Yes I would like to harvest a frame of two.
Is there some way to tell if one is sugar syrup?
I did feed some syrup early spring 2012 and late fall of 2011.
I will try to find paramoth.
I am assuming that I can I leave the frames of pulled comb with the paramoth treatment
in the hive over winter. Should I also seal all openings of the hive for winter?
I'd say Dunkel nailed it. They won't have time to build up there numbers for winter. I'm assuming you have Italian bees, and if so, they tend to go into winter with a larger population, relying on the extra numbers for the heat needed to survive. Other bee races will cut their numbers in preparation for winter, but Italians don't cut as much. They need more food for more bees, and in your case, a lot more for a long hard winter. I'm comfortable with my splits now, as our winters down here are pretty mild, and something is almost always blooming!
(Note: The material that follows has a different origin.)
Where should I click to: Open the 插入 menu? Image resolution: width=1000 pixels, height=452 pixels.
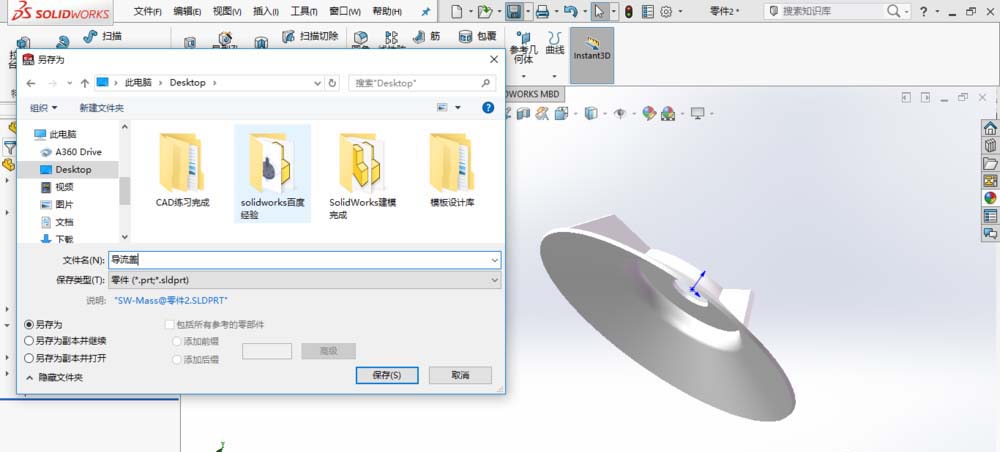[267, 12]
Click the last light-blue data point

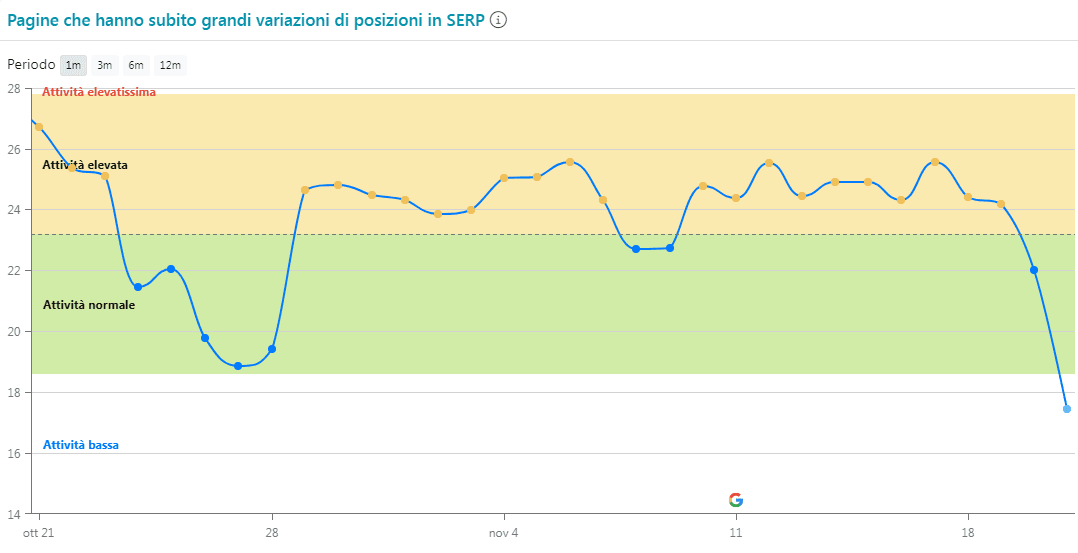tap(1067, 408)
Just a note, be extremely careful with frozen comb, as it can be brittle. At least empty frozen new comb was. When I went to grab it out of the container it just crumbled in my hand, as if it were made of dust. When I froze a bar of honeycomb once, I made sure and let it fully thaw under no stress before I moved it around or cut it. No problems. And again, the brittleness may only be with new comb, but I'm assuming yours is pretty new since they were first year bees. Good luck!
Do bees cap nectar and syrup, or just honey? I thought the nectar and syrup was open and continually processed(bees mouth your nectar to dry it out) until it is honey,then dried out further to the correct water content before capping.
Anybody??
The bees treat nectar and sugar syrup the same. And once the moisture content is low enough they will cap it.